A Comissão de Constituição e Justiça (CCJ) da Câmara dos Deputados aprovou recentemente um projeto que condiciona o livramento condicional de condenados por estupro à aceitação voluntária da castração química. Esse tratamento hormonal visa reduzir o desejo sexual e a libido dos presos, como forma de prevenir a reincidência.

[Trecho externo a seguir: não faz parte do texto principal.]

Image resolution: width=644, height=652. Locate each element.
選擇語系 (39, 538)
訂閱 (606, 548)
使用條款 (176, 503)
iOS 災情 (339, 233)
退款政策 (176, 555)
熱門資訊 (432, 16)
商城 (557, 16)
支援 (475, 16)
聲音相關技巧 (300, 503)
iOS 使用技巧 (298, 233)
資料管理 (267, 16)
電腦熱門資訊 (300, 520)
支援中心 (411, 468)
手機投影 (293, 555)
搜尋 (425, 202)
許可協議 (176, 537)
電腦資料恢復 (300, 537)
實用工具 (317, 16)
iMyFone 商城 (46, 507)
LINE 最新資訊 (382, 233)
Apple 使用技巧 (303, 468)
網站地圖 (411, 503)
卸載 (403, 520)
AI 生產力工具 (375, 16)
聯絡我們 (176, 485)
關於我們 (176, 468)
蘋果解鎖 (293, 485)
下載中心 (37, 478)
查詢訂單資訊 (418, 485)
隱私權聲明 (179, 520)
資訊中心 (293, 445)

Além dessa medida, o projeto também prevê o aumento das penas para crimes sexuais, ampliando o tempo de reclusão para estupro simples, estupro com lesão grave, estupro de vulnerável e violação sexual mediante fraude.
Um agravante específico para o crime de importação sexual contra crianças e adolescentes também está incluído, com o aumento de metade da pena.
Defensores da castração química
Os defensores da proposta, como o deputado relator Capitão Alberto Neto, apontam que a castração química já é aplicada em países como Estados Unidos e Reino Unido, ressaltando que o método é indolor, voluntário e não fere a dignidade humana.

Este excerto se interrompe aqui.